MOJOK.CO – Acara malam Munajat 212 penuh kontroversi. Acara doa bersama ini dituduh hanya kampanye belaka untuk mendukung pasangan Prabowo dan Sandiaga Uno.
“Alih-alih berdoa, kegiatan ini seperti mobilisasi massa, tapi dalam versi santun mendukung Prabowo. Jelas ini bukan untuk kepentingan agama dan umat, tapi politik praktis,” kata Wasisto Raharjo Jati, peneliti gerakan politik dari Lembaga Ilmu Pengetahuan Indonesia (LIPI), kepada reporter Tirto.
Yang dipertanyakan oleh Wasisto di atas adalah tujuan sebenarnya dari acara Munajat 212 yang diadakan di Monas pada Kamis (21/2). Acara yang terselenggara berkat “saran” dari Iman Besar FPI, Habib Rizieq Shihab tersebut memang menuai banyak kontroversi.
Selain soal dituduh memuat politik praktis, malam Munajat 212 juga diwarnai oleh kekerasan kepada peliput acara. Sejumlah jurnalis menjadi korban kekerasan dan intimidasi massa yang menggunakan atribut Front Pembela Islam (FPI) saat kegiatan Munajat 212. Kronologisnya bisa kamu baca di sini.
Aliansi Jurnalis Independen (AJI) Jakarta mengutuk aksi kekerasan dan intimidasi massa terhadap jurnalis yang sedang bekerja.
“Kami menilai tindakan laskar FPI menghapus rekaman video maupun foto dari kamera jurnalis CNN Indonesia TV dan Detik.com adalah perbuatan melawan hukum. Mereka telah menghalang-halangi kerja jurnalis untuk memenuhi hak publik dalam memperoleh informasi,” tulis AJI Jakarta dalam keterangan tertulis.
Kembali ke tuduhan politik praktis.
Bawaslu sendiri dikabarkan tengah mengkaji ada-tidaknya unsur kampanye di malam Munajat 212. Beberapa fakta di lapangan yang membuat acara Munajat 212 ini dituduh sebagai ajang kampanye adalah ketika Ketua MPR Zulkifli Hasan berpidato.

▸ Data Baris
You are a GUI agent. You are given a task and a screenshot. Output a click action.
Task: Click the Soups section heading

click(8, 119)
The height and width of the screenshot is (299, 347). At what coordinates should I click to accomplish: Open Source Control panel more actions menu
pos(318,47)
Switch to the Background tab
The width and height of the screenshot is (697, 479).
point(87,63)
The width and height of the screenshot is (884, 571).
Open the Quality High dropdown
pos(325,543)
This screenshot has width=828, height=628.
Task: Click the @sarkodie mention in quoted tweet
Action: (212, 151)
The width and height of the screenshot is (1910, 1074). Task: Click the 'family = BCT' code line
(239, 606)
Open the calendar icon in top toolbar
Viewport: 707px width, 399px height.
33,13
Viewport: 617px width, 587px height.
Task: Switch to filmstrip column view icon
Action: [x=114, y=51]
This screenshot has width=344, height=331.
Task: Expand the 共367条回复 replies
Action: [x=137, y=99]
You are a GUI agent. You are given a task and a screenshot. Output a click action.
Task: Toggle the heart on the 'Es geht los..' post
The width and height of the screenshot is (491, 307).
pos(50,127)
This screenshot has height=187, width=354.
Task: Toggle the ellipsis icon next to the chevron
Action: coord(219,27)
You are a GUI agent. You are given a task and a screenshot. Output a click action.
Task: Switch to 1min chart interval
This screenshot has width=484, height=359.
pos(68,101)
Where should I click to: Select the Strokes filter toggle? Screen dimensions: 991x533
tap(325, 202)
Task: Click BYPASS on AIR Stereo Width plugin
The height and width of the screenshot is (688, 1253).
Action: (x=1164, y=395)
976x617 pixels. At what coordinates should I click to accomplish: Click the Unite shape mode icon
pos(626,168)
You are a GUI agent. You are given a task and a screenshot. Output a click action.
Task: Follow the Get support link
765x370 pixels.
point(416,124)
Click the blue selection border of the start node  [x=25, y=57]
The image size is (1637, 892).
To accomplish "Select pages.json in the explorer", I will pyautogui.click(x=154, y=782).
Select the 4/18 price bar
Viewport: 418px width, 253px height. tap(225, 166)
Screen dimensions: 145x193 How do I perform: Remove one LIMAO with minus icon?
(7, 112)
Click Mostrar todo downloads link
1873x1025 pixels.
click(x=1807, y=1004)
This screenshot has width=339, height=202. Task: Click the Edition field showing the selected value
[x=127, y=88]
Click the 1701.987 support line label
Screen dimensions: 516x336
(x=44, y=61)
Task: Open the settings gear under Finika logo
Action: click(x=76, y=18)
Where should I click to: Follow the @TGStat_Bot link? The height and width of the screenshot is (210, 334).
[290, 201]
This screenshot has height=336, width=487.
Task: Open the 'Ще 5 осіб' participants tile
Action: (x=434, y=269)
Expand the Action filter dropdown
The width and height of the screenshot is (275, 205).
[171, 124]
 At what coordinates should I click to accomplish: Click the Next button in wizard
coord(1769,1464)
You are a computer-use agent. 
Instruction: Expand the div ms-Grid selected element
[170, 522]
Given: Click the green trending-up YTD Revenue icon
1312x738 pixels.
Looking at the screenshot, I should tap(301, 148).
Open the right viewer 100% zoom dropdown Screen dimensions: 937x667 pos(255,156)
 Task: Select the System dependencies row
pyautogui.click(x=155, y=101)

▸ Daftar Tugas
1. Kembalikan bagian teks sumber mulai dari "Selain soal dituduh" sampai dengan "yang sedang bekerja.", disalin persis tanpa perubahan apa pun.
2. Buat ringkasan teks sumber dalam dua kalimat.
Baris-baris data tersebut merupakan bahan yang terpisah dari teks sumber.

▸ Hasil Latihan
1.
Selain soal dituduh memuat politik praktis, malam Munajat 212 juga diwarnai oleh kekerasan kepada peliput acara. Sejumlah jurnalis menjadi korban kekerasan dan intimidasi massa yang menggunakan atribut Front Pembela Islam (FPI) saat kegiatan Munajat 212. Kronologisnya bisa kamu baca di sini.
Aliansi Jurnalis Independen (AJI) Jakarta mengutuk aksi kekerasan dan intimidasi massa terhadap jurnalis yang sedang bekerja.

2. Acara Munajat 212 di Monas pada Kamis (21/2) dituduh sebagai kampanye untuk mendukung Prabowo dan Sandiaga Uno, dan Bawaslu dikabarkan sedang mengkaji ada-tidaknya unsur kampanye di dalamnya. Acara itu juga diwarnai kekerasan dan intimidasi terhadap sejumlah jurnalis oleh massa beratribut FPI, yang dikutuk oleh AJI Jakarta.